Note that the FPGA can only handle ~39000 pulses per second, or about 6500 RPM with a 360 count encoder.

Our launcher is over 10,000 RPM

That is a lot of RPM for wheels. A lot more than what your typical AndyMark wheel is probably design for. Of course you might well be using something else.

Have you actually measured this with a tachometer?

Keep in mind that motors’ free speeds are not the same as their speed under load.

We’re using the 2011 FIRST Wheels, 8" Diameter, with a Banebots RS-775 up to a CIM-U-LATOR.
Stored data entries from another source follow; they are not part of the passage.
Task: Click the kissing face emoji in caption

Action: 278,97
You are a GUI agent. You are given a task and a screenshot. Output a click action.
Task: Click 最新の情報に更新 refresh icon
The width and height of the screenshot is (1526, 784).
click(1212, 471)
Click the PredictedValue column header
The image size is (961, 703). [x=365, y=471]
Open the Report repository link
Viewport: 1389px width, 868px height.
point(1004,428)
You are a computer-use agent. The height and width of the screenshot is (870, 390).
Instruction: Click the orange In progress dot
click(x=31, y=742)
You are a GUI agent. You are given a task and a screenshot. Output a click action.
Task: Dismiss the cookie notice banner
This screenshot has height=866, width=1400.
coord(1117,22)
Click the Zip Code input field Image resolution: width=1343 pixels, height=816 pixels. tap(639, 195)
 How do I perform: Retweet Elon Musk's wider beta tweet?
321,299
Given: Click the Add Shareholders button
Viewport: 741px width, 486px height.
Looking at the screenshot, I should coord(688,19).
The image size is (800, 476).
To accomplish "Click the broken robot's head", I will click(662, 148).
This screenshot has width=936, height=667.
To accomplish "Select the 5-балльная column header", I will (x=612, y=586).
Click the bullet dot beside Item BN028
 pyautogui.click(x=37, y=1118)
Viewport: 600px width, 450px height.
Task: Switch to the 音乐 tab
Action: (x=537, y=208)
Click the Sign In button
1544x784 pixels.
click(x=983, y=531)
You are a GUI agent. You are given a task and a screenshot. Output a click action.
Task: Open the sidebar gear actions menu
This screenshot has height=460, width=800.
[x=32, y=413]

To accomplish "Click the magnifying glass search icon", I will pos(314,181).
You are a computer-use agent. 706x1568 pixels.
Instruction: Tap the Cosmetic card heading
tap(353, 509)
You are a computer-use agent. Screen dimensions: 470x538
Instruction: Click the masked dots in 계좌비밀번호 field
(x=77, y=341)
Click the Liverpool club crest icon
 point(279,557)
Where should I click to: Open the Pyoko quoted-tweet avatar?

This CIM-U-LATOR is then stuffed into a Modulox gearbox, geared for 1:3

How do you get 10,000 rpm out of that?

They may actually have a free speed RPM of 10000. But that would be only if the gear ratio really was the 2.7:1 in the cimulator followed by the 1:3 that he is talking about. I don’t think that it will ever get that fast though.

You’re not suggesting that they’re gearing down 2.7:1 and then gearing back up 1:3 are you? What would be the point of that?

But suppose they were.

775-18 free speed is 13000 rpm.

13000/2.7*3 = 14444 rpm.

So if the output is 10000 rpm then the 775-18 would be spinning at 69% of its free speed. It would be pulling 28 amps and burning over a hundred watts of waste heat. (I’m assuming here that the OP meant 10000 rpm at 12 volts; maybe that’s not what he meant).

In any event, the tangential speed of an 8" diameter wheel at 10000 rpm is 238 miles per hour.

We can get our 8" shooter wheels up to 112 feet/sec (76 mph) and it is scary!!

We had ours at about that speed, and we realized we really don’t need it. You should be at something around 20 Feet/sec to be making half court shots. Having them too fast makes them draw more power, and raises the spin up time for repeating shots. Furthermore, it makes your realm for adjustment considerably lower. I would suggest changing your gearing, if you can.

Our dual 775’s running through cim-u-laters freespin our 8" wheel up to just over 3600 RPM, as measured with a photo-tach. Works out to about 125 fps, or 85 MPH. We use around half power to shoot from the key, but since we’re using a single axle we only get half the wheel velocity as ball velocity (the rest is backspin).

At full power it’s max range was right around 30 feet. We’re using a high angle fixed hood, so it’s not optimized for max range.

Am I doing my calculation incorrectly? For 3600 rpm with 8" wheel I got 40 fps.

(3600 / 60) * (8/12) = 40

We are also using a hood with a fixed angle of 65 degrees.

3600 rpm / 60 = 60 rps

8 inches * pi = 25.13 inches per rev

60 rps * 25.13 ipr = 1508 inches/sec

1508 inches/sec /12 = 126 feet/sec

free speed of 775-12 at 12 volts is 7300 rpm. CIM-U-LATOR gear reduction is 2.7:1

7300/2.7 = 2704 rpm So you can’t be using 775-12.

free speed of 775-18 at 12 volts is 13000 rpm

13000/2.7 = 4800 rpm

3600/4800 = 75%

775-18 at 12 volts at 75% speed is drawing 23 amps, and cranking out over 200 watts. And you say you have 2 of them. Something doesn’t add up.